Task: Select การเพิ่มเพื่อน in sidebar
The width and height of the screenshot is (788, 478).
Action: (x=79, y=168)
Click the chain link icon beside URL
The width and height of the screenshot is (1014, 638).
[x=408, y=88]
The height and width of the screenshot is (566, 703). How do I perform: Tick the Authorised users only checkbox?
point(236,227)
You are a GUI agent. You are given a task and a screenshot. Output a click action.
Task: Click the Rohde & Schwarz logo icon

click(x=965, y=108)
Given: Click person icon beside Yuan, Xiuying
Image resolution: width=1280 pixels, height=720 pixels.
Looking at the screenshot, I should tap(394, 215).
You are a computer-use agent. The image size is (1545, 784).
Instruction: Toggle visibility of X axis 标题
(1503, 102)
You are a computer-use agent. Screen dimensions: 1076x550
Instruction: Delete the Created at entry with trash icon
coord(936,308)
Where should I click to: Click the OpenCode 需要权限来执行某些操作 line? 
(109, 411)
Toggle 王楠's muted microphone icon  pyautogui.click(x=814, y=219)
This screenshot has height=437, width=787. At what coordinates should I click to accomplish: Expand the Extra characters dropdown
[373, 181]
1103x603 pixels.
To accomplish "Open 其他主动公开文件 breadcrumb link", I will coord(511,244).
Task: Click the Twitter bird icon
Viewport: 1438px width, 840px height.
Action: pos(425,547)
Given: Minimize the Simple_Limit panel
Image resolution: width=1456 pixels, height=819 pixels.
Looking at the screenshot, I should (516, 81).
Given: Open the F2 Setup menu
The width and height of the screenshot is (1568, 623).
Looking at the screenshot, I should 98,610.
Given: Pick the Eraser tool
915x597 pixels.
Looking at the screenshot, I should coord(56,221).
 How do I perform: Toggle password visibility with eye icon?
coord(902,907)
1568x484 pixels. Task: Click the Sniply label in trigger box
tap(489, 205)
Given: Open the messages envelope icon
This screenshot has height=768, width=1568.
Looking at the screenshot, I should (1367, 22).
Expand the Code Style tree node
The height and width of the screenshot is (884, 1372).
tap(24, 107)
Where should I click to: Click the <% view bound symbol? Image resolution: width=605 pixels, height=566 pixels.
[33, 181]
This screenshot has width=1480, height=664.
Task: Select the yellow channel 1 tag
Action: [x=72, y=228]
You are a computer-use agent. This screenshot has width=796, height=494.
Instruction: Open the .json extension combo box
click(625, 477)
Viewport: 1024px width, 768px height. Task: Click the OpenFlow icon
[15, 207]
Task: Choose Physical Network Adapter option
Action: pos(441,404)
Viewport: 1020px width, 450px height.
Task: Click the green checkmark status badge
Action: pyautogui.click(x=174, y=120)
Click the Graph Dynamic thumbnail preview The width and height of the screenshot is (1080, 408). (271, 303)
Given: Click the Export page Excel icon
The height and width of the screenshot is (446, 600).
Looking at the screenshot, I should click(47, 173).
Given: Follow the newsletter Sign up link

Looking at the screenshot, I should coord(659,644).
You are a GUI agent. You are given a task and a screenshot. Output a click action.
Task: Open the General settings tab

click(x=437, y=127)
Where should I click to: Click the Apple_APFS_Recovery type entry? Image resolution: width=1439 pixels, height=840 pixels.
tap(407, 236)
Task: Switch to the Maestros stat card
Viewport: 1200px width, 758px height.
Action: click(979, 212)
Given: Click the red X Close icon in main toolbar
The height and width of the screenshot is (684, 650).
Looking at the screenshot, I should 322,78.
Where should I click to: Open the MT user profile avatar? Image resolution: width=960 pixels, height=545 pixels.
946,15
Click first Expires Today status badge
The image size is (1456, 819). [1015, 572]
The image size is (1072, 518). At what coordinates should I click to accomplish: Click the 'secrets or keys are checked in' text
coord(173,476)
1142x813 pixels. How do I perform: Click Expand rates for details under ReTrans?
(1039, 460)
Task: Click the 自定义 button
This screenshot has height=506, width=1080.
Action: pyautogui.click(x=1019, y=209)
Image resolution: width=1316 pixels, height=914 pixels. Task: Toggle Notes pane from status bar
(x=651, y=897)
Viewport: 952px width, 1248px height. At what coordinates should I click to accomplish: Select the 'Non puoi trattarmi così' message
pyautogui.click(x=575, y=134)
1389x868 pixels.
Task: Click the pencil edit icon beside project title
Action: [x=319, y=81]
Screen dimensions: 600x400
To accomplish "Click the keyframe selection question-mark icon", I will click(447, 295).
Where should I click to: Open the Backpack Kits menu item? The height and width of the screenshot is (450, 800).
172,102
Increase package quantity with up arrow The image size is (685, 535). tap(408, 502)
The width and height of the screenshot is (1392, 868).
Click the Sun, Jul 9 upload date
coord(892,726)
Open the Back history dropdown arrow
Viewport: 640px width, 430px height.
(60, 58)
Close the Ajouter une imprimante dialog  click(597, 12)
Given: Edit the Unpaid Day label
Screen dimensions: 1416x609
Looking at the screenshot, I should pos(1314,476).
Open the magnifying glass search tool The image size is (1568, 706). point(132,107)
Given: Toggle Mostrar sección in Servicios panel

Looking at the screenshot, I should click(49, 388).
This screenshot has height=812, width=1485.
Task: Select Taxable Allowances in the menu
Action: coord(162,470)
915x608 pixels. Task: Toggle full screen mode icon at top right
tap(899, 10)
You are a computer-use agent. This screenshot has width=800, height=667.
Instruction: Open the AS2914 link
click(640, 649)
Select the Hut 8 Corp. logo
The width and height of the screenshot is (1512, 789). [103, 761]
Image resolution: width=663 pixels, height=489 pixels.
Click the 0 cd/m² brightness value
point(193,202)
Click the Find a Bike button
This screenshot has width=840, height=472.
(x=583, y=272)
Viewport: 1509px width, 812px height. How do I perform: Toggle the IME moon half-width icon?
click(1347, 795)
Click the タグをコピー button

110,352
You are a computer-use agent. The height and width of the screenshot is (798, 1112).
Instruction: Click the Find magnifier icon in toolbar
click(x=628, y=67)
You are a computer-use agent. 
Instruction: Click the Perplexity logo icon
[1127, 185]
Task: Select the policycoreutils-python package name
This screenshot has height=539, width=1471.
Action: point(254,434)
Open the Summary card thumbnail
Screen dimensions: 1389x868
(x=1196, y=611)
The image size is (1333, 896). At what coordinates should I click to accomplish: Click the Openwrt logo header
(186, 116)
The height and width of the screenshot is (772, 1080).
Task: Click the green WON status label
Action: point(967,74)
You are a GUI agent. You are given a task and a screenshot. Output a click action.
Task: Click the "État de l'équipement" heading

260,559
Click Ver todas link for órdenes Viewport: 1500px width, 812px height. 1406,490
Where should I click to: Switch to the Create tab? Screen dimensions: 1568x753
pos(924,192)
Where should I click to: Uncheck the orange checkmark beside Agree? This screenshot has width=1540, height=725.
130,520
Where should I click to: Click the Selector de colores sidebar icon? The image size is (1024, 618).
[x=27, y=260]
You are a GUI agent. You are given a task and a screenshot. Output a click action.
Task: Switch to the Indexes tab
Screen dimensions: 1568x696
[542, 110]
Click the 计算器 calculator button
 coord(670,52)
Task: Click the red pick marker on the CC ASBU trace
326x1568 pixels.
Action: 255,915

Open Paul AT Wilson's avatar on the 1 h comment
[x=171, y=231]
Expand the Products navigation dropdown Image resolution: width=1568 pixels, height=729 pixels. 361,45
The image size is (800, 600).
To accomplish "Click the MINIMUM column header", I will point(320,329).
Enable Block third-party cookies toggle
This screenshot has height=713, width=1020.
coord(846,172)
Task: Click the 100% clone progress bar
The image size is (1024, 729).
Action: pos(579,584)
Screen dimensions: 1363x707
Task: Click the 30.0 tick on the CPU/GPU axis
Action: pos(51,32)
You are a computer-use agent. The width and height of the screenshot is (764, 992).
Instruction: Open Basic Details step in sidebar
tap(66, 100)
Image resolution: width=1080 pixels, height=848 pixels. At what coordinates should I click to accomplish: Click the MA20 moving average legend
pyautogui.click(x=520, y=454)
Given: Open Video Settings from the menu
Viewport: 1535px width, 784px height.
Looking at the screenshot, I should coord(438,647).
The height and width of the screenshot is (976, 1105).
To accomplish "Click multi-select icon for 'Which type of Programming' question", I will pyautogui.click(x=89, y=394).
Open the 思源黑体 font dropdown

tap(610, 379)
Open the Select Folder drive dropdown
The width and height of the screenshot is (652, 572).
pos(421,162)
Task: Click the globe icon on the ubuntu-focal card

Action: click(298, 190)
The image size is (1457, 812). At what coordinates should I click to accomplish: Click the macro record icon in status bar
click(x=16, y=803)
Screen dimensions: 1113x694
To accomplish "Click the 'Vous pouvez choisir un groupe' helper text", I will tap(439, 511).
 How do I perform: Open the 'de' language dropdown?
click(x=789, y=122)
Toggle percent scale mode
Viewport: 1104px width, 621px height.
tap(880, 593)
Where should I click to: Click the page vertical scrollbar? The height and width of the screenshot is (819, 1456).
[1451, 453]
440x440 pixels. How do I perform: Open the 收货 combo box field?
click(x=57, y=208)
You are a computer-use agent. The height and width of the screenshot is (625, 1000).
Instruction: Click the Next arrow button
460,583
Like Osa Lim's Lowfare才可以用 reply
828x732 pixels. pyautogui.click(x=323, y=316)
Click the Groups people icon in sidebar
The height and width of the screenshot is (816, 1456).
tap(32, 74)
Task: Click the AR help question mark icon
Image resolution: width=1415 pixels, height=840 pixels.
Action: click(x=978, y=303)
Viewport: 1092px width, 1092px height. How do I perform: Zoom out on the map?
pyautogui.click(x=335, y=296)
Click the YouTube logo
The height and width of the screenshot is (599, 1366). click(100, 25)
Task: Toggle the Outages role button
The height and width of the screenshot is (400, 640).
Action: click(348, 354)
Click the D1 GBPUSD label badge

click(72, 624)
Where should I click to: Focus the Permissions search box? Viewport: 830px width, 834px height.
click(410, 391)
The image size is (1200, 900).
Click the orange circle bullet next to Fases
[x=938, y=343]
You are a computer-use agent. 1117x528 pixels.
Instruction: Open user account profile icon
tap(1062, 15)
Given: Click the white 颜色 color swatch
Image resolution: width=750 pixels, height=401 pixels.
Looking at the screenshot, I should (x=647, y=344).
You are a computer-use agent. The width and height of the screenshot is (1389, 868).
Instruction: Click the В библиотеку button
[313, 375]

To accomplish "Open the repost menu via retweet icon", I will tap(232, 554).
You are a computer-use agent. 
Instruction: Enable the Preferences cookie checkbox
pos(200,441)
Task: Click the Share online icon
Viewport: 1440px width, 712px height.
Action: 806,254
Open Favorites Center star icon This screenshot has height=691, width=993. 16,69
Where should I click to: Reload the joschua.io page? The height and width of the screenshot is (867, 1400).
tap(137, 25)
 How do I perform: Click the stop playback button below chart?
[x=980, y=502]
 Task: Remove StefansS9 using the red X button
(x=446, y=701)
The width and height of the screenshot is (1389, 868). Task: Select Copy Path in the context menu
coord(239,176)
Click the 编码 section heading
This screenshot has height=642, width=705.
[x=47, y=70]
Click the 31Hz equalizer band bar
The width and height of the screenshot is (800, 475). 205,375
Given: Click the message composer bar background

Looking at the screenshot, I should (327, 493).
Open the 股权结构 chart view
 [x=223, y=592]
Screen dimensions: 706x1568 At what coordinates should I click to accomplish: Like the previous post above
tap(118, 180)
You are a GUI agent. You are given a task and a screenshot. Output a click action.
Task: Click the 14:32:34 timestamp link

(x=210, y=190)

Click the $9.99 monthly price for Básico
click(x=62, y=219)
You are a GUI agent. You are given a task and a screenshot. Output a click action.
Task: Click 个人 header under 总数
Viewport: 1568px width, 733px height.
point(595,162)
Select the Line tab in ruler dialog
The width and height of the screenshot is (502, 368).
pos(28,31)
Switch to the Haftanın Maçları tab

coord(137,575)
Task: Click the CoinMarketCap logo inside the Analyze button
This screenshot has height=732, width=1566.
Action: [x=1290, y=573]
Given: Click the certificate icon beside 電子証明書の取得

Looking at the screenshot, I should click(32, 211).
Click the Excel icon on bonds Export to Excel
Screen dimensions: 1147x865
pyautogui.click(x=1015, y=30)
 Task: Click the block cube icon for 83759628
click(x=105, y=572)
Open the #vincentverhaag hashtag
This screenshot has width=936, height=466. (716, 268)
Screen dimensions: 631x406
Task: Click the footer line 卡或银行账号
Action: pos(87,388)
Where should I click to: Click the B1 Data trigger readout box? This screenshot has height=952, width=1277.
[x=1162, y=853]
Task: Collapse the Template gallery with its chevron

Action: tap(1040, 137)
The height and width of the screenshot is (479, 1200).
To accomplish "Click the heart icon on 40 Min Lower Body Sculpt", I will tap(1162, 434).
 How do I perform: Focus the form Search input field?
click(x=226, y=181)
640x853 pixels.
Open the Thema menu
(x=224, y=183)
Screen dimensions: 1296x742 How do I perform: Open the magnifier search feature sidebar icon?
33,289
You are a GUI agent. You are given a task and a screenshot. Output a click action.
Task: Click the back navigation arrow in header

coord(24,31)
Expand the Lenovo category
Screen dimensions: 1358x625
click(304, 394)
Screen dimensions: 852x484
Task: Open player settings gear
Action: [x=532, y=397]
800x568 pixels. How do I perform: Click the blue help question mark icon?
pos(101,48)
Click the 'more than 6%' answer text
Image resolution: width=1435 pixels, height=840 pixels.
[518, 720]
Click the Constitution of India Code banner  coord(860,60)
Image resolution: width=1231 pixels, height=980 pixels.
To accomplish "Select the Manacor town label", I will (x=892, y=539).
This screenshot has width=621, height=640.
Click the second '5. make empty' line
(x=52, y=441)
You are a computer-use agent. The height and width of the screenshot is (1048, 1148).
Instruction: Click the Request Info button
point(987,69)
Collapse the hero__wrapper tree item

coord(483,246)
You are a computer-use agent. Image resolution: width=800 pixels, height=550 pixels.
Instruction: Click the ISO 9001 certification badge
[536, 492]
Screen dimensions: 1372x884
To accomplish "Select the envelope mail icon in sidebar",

──────────────────────────────

* Stated problem: Please rewrite everything from the line containing "Given: Toggle Mostrar" down to the line containing "tap(899, 10)", changing "full screen" to "fullscreen" and leaving the rest of the entries untouched.

* Reply:
Given: Toggle Mostrar sección in Servicios panel

Looking at the screenshot, I should click(49, 388).
This screenshot has height=812, width=1485.
Task: Select Taxable Allowances in the menu
Action: coord(162,470)
915x608 pixels. Task: Toggle fullscreen mode icon at top right
tap(899, 10)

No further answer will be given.